** 課題文 **

● ● ● ● ●

講演会『北欧留学案内』北欧留学案内イメージ


北欧留学情報センター(ビネバル出版内)主催の講演会が、2002年1月20日(日)、飯田橋の東京瓦会館で行われました。講師は当サイトの発行責任者であるAokiです。会場には、Aokiが昨年夏に出版した「私のノルウェー留学」を読んで下さった方、「夢ネット」をご覧になって下さっている方などが集まり、講演終了後は、懇親会も催し、楽しい時間を過ごしました。Tusen takk!
さらに、イプセンの「海の夫人」を上演される劇団民藝の方も、講演会と懇親会にお付き合い下さいました。Takk takk!



講演サマリー


1.はじめに

今日は、貴重なお休みの日を犠牲にして、講演会にお集まりいただき、ありがとうございます。
ノルウェー人だったら日曜に講演会なんてやらないでしょうし、やっても人は来てくれないでしょう。
また今日は、わざわざ兵庫から来てくださった方もいる、ということで恐縮しております。というのも、私の講演会は、「つまらない」のが定評でして..以前の北欧留学に関する講演会でも、講演を聞いたお客さんから、「Aokiさんは、話すより書いたものの方が面白いね」とけなされ、相当落ちこみました。
それでも図々しいんで、講演依頼があれば引き受けて、同じ過ちを繰り返してます。


2.本の紹介講演会の様子

さて、今日の講演会のタイトルは「北欧留学案内」となっています。主に、私が昨年夏、出版しました「私のノルウェー留学」の紹介を交えながら、向こうでの留学生活についてお話ししたいと思います。

● ● ● ● ●

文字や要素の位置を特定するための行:
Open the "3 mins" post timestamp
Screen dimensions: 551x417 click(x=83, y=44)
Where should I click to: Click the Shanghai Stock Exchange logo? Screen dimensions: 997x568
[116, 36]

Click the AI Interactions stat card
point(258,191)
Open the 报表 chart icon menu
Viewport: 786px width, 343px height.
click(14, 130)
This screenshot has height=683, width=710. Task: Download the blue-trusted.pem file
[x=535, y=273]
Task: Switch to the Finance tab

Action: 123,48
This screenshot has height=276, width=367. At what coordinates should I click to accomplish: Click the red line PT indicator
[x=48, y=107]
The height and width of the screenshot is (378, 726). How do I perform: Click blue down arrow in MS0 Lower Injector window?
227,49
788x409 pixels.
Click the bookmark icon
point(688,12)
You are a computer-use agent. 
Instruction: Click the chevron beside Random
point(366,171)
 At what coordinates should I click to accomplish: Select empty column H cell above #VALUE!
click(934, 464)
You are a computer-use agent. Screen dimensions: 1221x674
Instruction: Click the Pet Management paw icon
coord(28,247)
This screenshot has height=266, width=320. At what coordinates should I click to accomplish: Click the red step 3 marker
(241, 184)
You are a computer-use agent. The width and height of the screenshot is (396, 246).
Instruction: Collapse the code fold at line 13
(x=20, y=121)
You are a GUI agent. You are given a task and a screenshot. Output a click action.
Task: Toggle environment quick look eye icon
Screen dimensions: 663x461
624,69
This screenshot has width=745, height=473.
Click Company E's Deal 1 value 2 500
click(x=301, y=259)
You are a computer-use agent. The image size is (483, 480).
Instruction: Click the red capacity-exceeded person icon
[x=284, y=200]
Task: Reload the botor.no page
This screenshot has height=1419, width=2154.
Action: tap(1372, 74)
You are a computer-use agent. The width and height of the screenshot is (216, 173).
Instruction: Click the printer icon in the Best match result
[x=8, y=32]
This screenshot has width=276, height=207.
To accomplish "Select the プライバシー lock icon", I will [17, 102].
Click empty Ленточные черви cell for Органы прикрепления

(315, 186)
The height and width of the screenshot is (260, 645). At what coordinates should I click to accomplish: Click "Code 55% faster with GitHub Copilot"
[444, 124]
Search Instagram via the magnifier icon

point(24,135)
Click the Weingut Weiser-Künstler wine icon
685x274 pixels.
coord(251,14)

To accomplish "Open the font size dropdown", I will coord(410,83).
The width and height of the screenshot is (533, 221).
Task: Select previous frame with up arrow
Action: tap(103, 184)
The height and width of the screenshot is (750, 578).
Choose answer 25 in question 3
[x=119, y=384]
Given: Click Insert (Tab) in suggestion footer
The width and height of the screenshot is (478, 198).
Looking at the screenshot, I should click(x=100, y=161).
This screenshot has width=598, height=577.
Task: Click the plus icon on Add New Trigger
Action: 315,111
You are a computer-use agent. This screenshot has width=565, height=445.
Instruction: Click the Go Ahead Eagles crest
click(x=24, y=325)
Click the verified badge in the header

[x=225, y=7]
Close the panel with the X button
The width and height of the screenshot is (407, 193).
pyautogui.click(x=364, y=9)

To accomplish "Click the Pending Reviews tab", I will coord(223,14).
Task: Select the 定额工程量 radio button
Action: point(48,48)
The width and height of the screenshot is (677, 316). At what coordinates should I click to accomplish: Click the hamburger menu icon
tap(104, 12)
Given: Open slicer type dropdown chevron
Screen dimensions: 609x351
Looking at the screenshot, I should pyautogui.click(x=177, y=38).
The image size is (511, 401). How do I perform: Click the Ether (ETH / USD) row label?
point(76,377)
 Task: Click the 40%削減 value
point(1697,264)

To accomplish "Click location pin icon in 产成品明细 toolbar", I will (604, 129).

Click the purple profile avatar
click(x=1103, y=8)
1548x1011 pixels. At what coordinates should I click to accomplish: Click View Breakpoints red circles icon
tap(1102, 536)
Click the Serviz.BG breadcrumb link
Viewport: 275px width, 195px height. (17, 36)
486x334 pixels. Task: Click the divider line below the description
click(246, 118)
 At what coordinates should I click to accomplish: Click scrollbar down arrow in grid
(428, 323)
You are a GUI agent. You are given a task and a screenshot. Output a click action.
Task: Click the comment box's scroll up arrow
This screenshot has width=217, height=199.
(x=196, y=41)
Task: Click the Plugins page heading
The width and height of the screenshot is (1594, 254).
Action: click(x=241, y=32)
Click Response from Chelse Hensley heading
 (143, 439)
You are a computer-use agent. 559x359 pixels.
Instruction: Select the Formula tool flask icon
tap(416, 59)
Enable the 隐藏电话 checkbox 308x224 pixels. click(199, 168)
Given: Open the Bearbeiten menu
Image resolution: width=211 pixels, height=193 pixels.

● ● ● ● ●

** 設問 **
講演会の報告を読み、次の問いに答えなさい。
(a) 講演会はいつ、どこで行われたか。
(b) 以前の北欧留学に関する講演会で、講演を聞いた客は講師に何と言ったか。
(c) 今回の講演会のタイトルは何か。

** 解答 **
(a) 2002年1月20日(日)、飯田橋の東京瓦会館
(b) 「Aokiさんは、話すより書いたものの方が面白いね」
(c) 「北欧留学案内」